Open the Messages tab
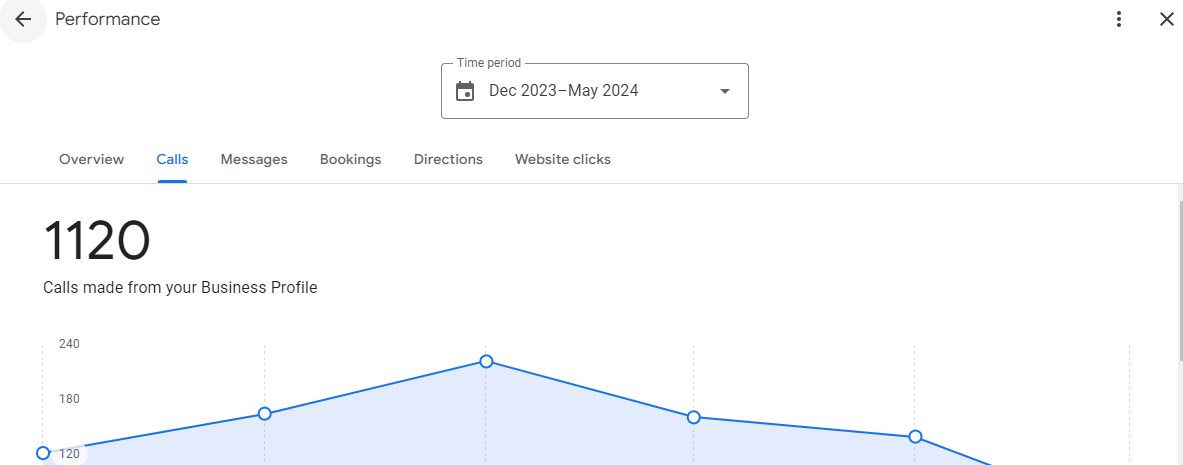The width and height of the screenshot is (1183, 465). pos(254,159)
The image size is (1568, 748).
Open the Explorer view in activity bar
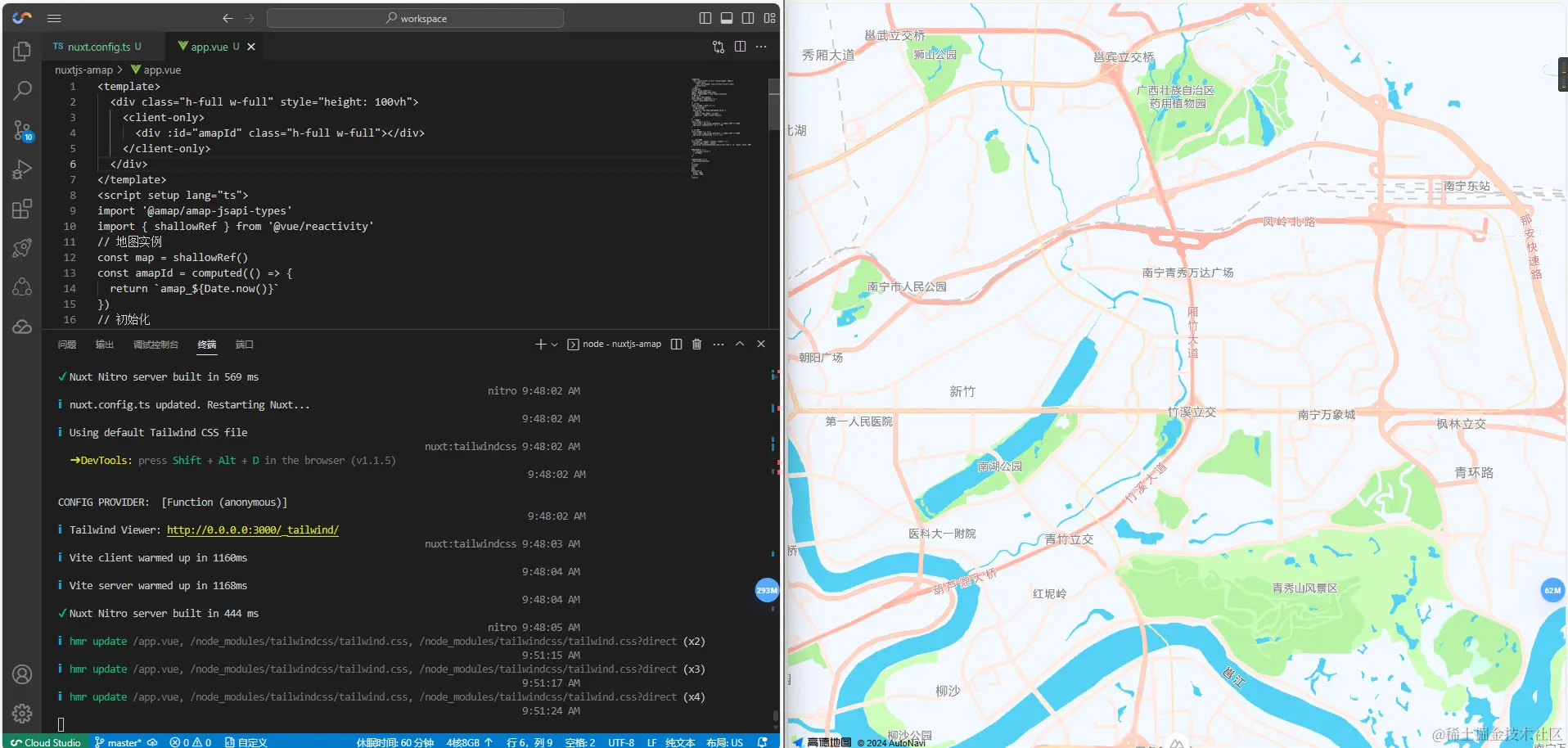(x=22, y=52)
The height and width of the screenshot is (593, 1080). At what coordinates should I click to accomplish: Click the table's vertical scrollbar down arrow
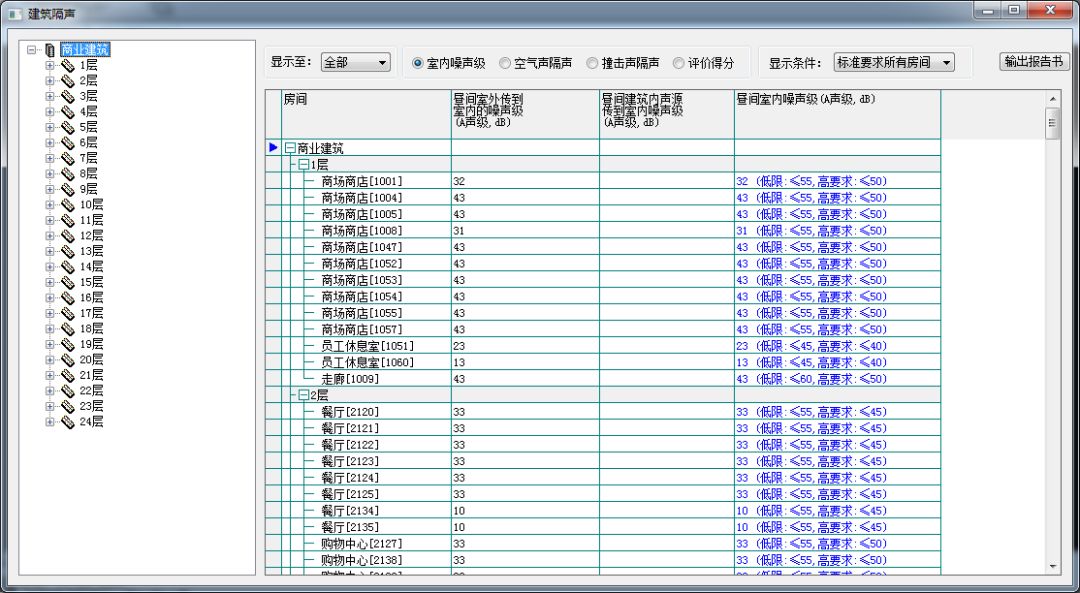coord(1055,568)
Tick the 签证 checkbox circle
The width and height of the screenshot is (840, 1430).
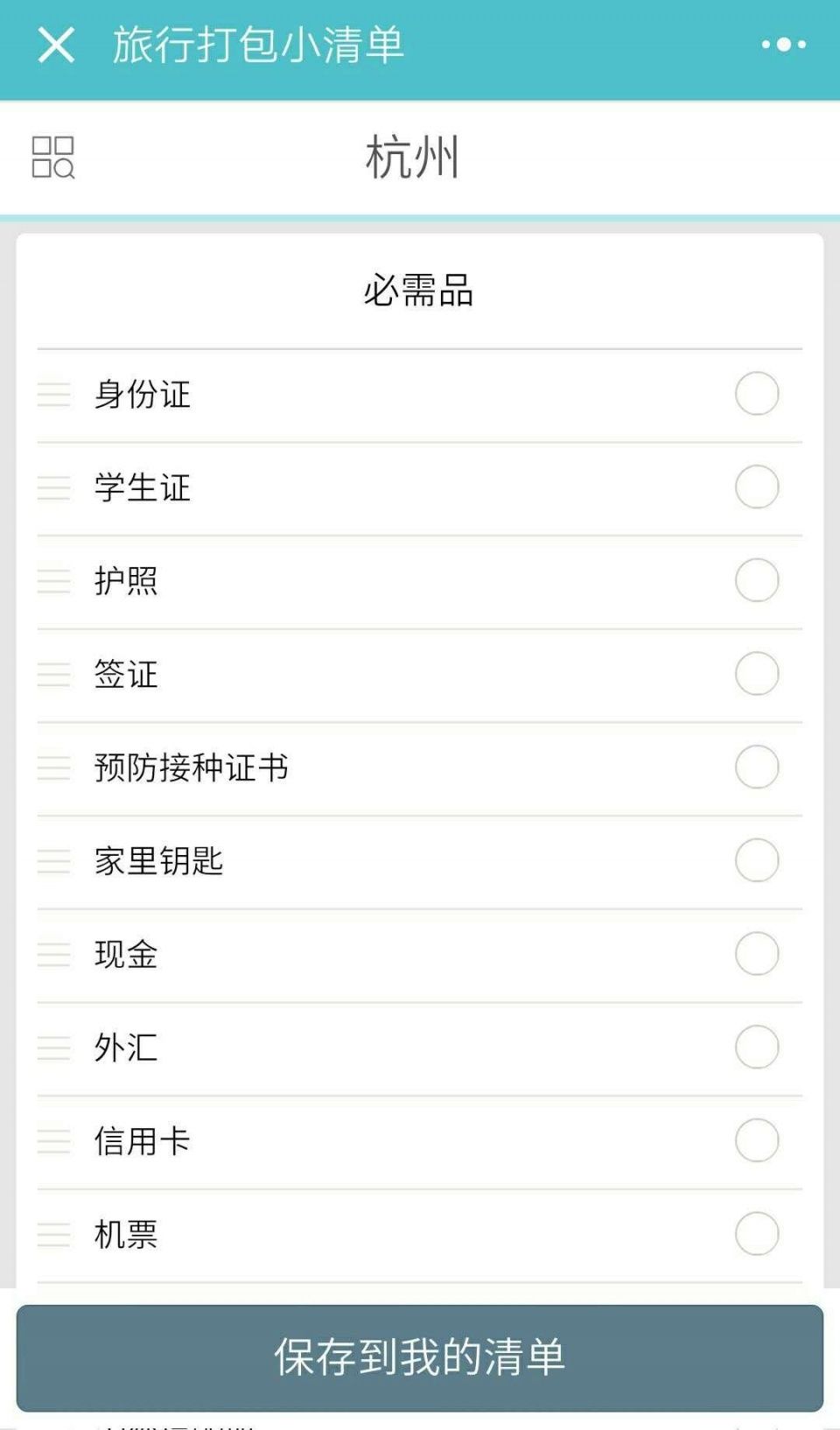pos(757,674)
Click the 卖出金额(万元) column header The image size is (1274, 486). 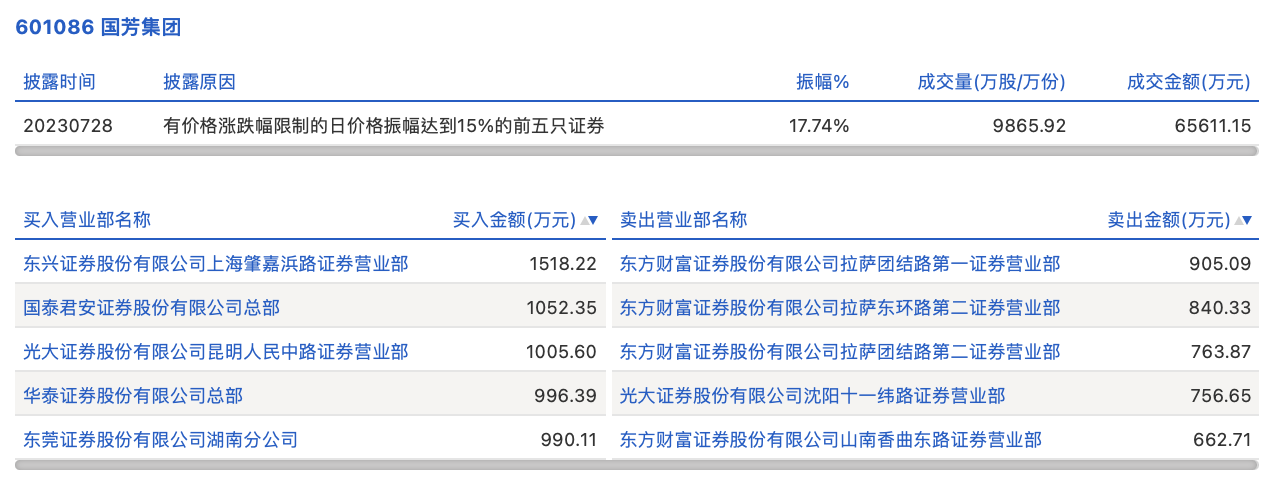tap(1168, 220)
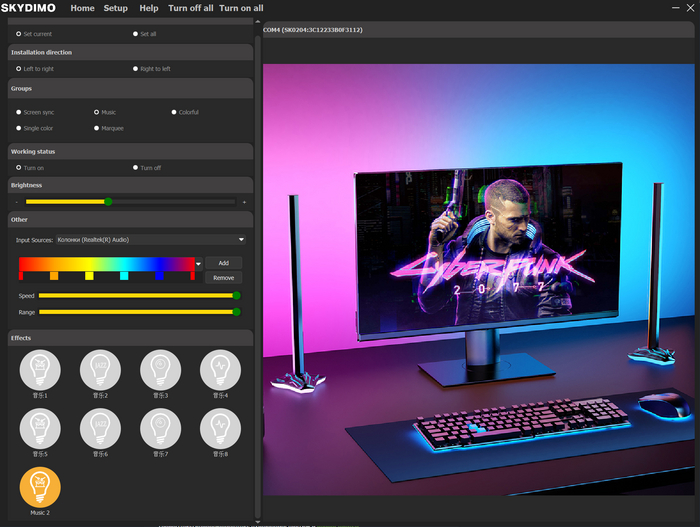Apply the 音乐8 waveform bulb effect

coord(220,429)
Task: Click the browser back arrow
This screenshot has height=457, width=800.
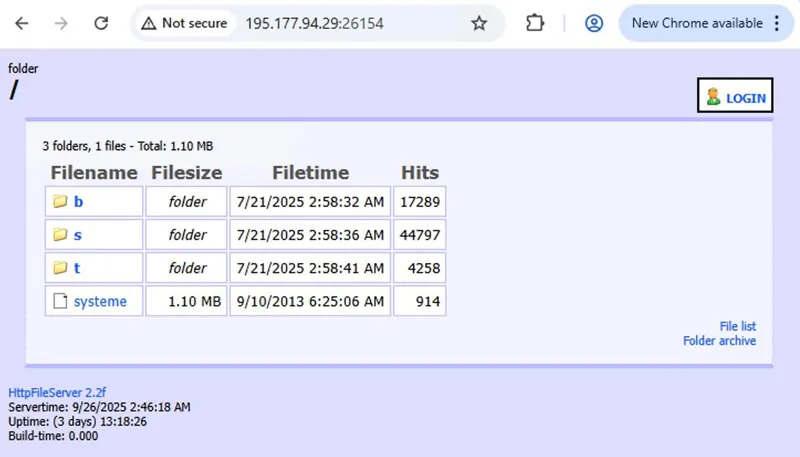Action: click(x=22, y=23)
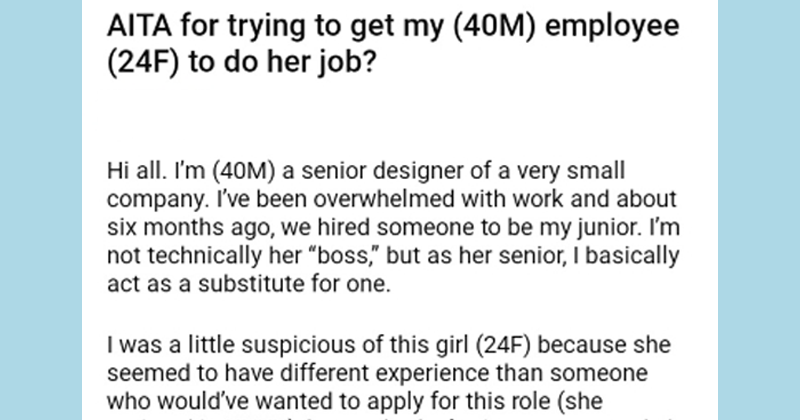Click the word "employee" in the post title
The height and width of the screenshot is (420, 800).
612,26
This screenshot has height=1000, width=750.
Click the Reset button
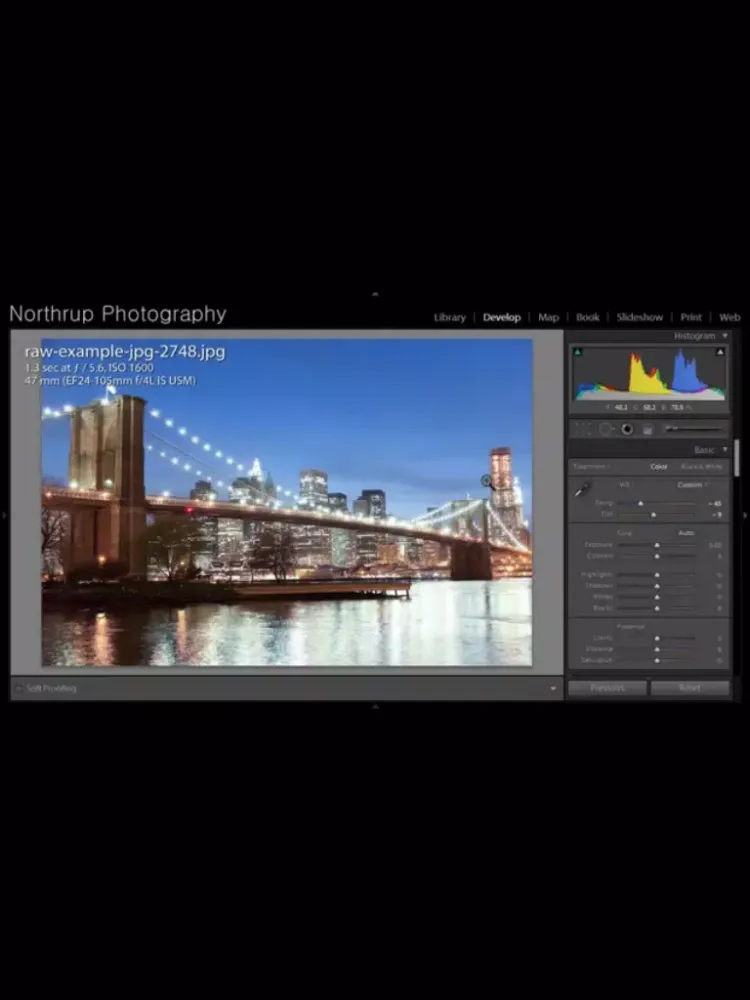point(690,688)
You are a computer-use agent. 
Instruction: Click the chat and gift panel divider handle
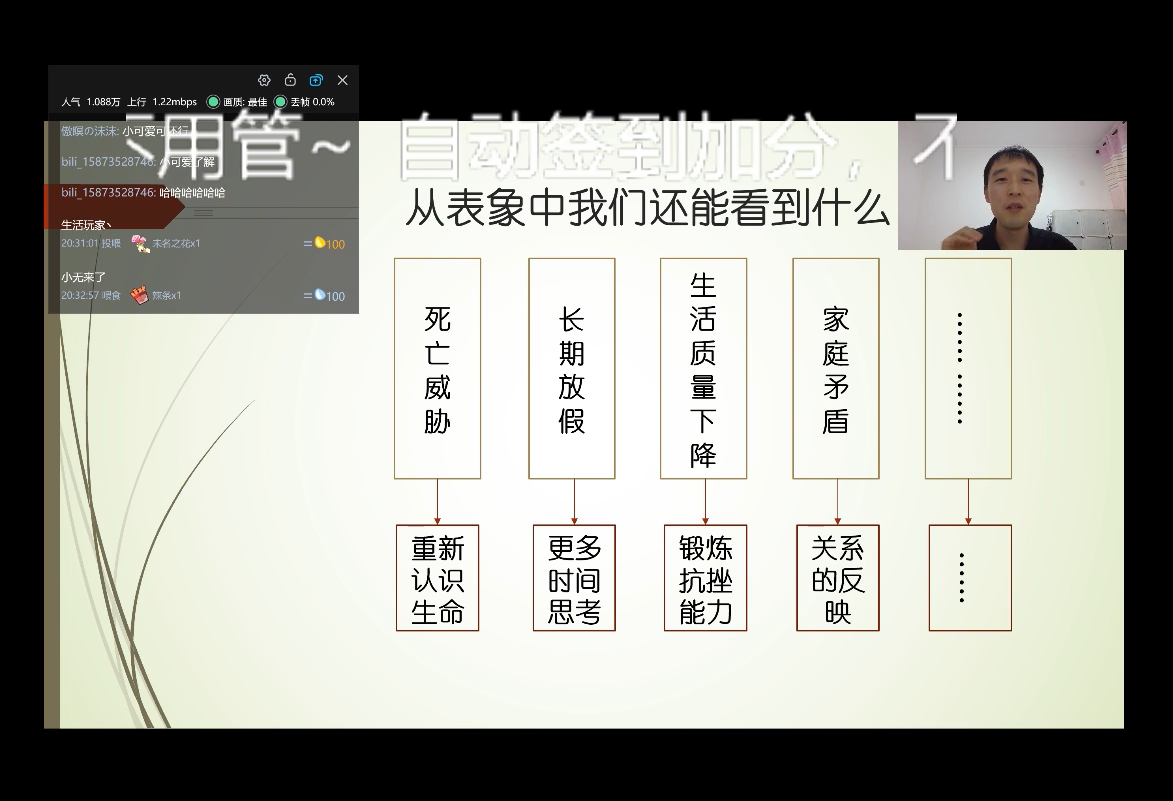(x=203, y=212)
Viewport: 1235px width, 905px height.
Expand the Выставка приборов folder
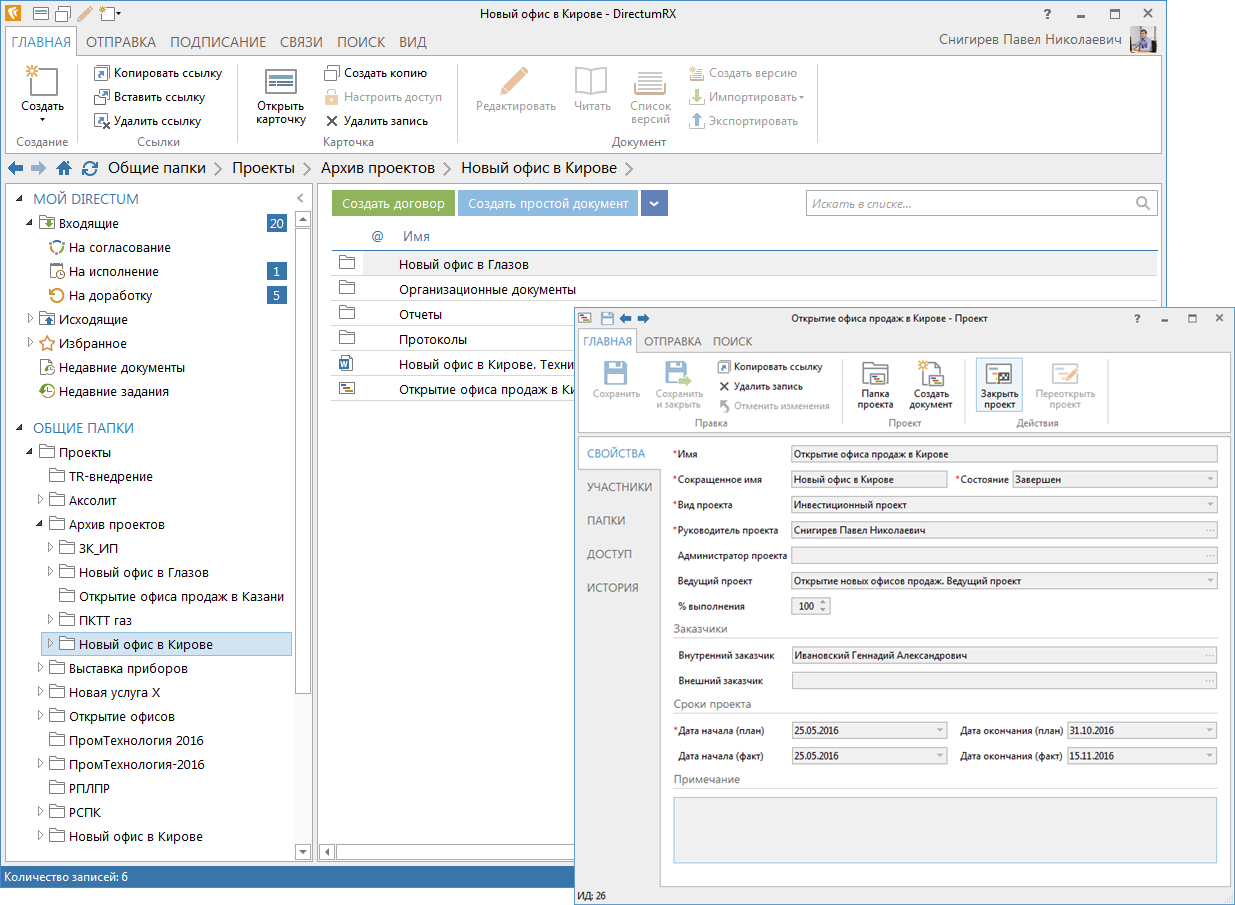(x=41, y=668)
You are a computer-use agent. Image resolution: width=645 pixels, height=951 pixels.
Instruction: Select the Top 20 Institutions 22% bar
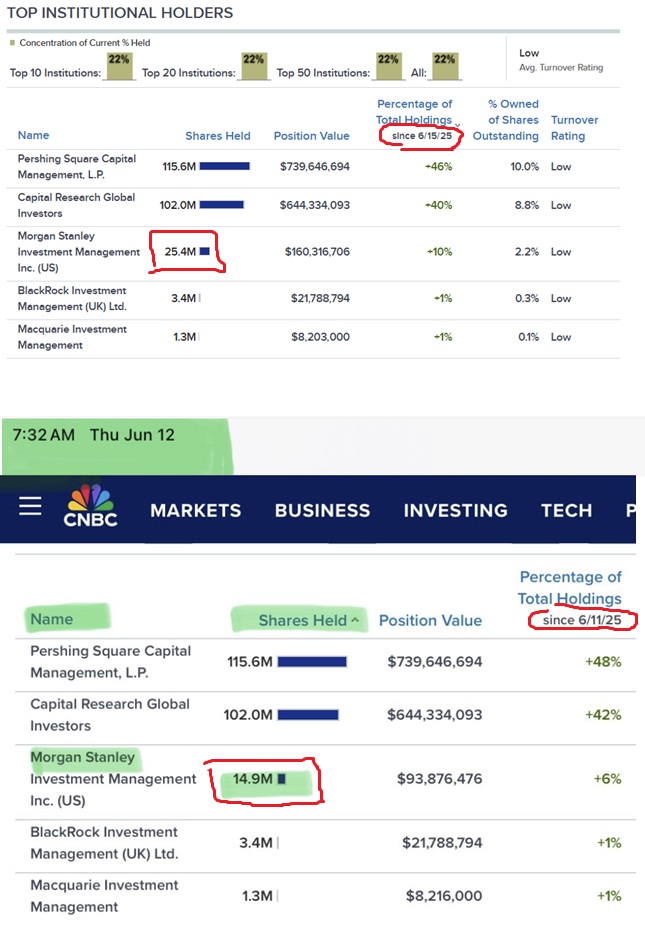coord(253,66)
******
▶ _Instructions to follow_: Would you please copy every line in the data that contains the word "computer"?

▶ _Response_:
You are a computer-use agent. 
You are a computer-use agent. Image resolution: width=645 pixels, height=951 pixels.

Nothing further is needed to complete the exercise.